Records supplied —

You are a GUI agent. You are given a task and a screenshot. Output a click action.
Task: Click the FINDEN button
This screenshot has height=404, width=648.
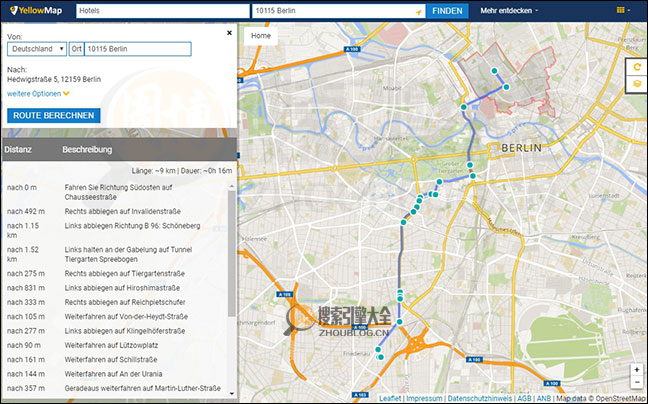click(x=448, y=11)
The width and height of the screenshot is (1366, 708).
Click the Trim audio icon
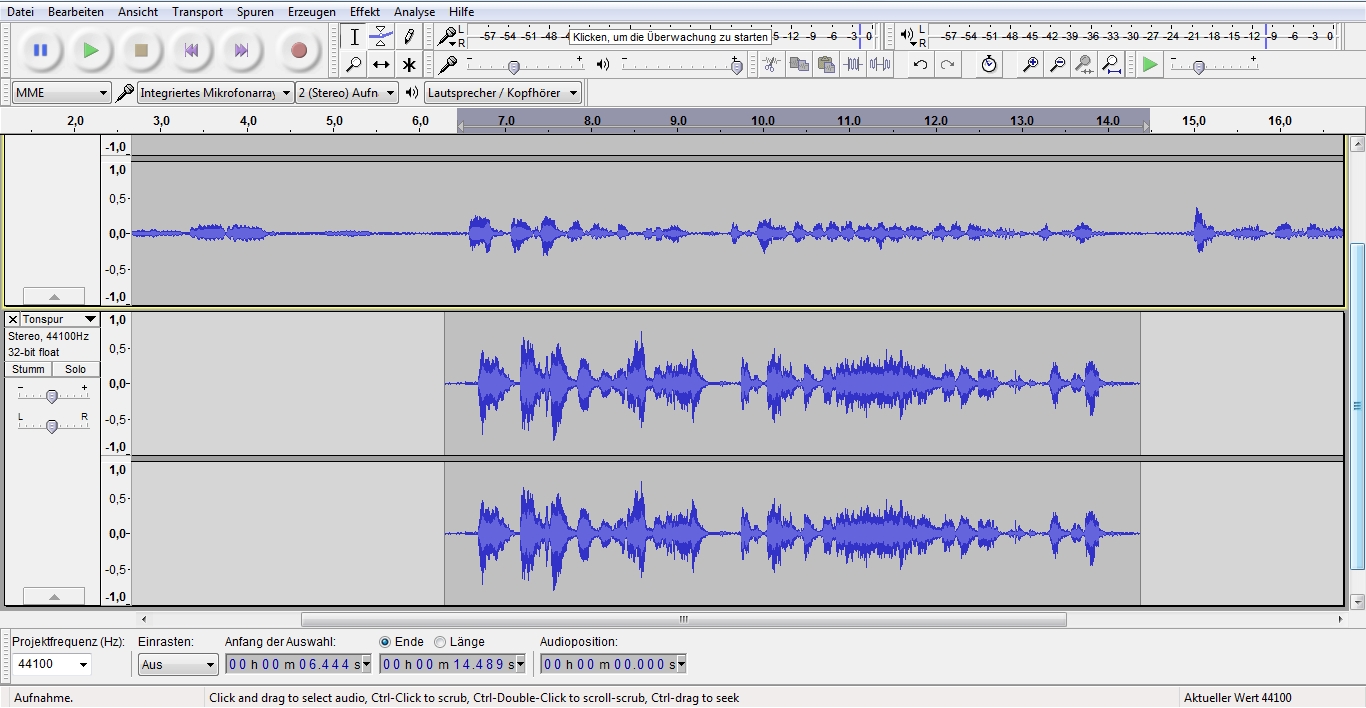pyautogui.click(x=853, y=65)
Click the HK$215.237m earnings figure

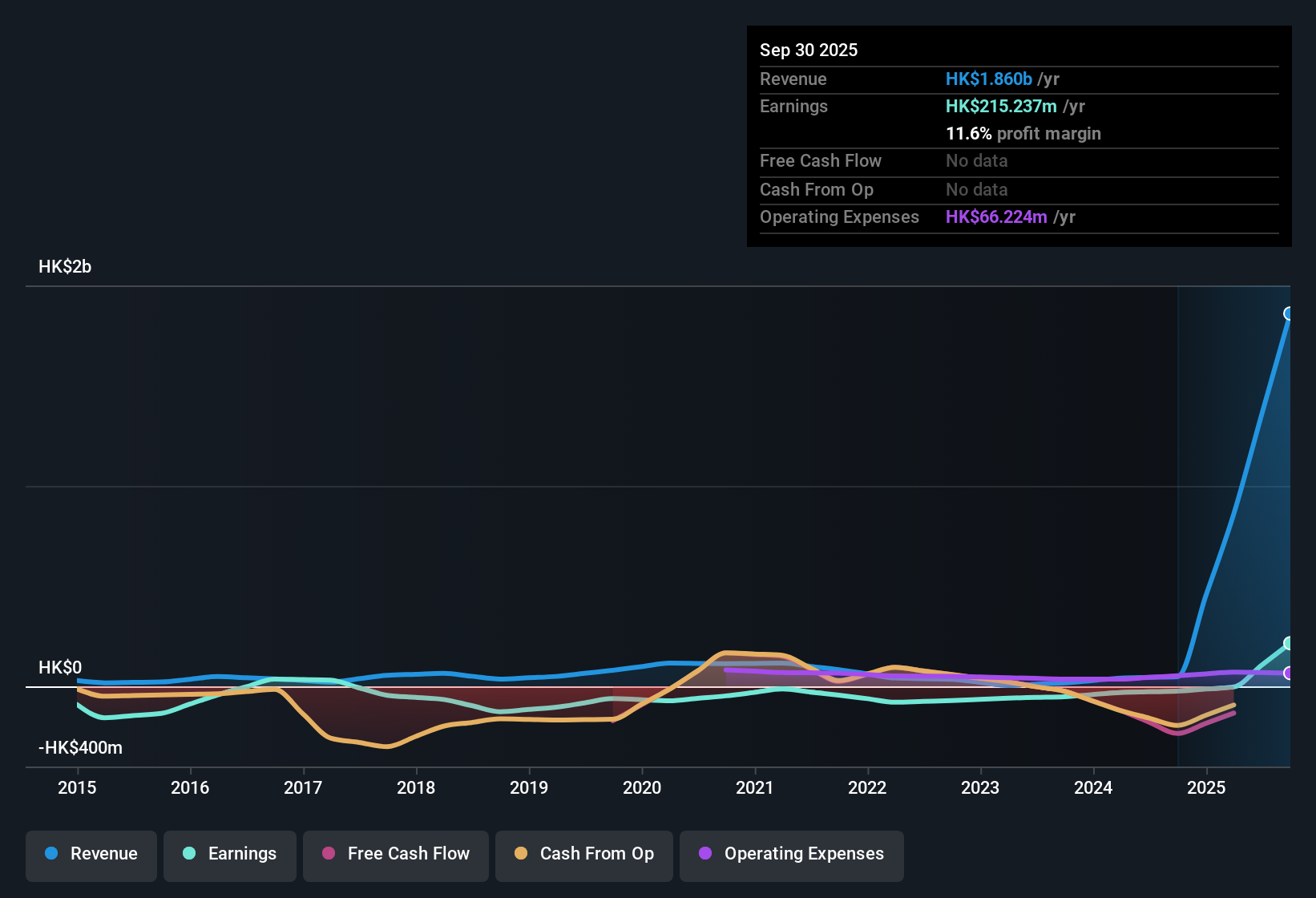[1001, 106]
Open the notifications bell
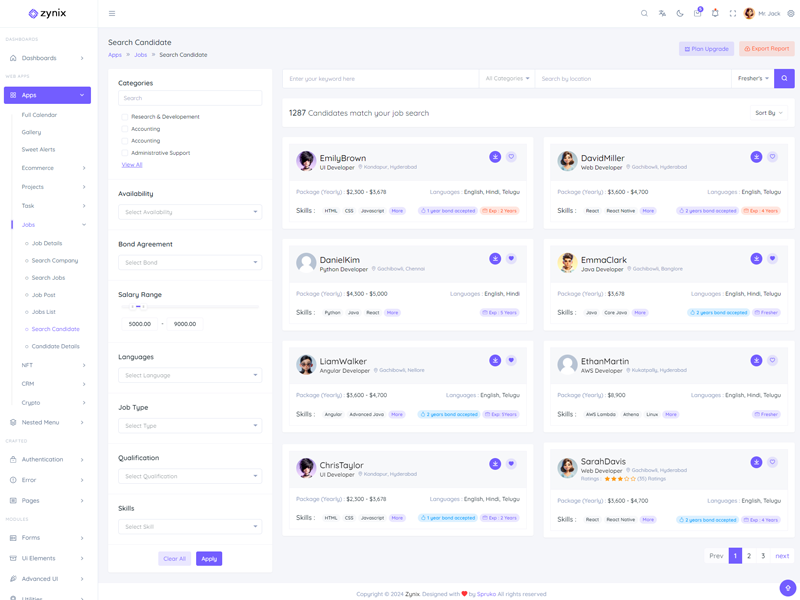 (715, 13)
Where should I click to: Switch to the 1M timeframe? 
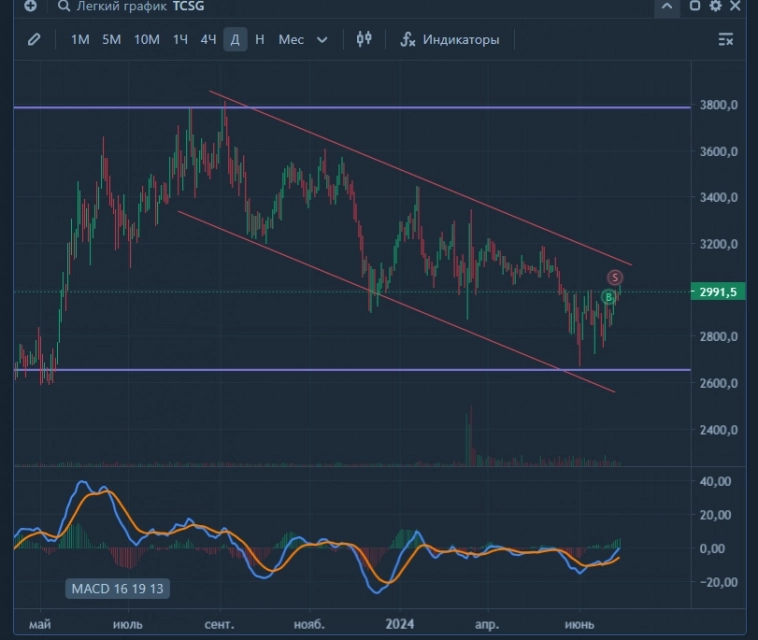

The problem — Select every line of the material that contains the string "height", treating case as significant.

Response —
This screenshot has height=404, width=648.
The width and height of the screenshot is (1366, 708).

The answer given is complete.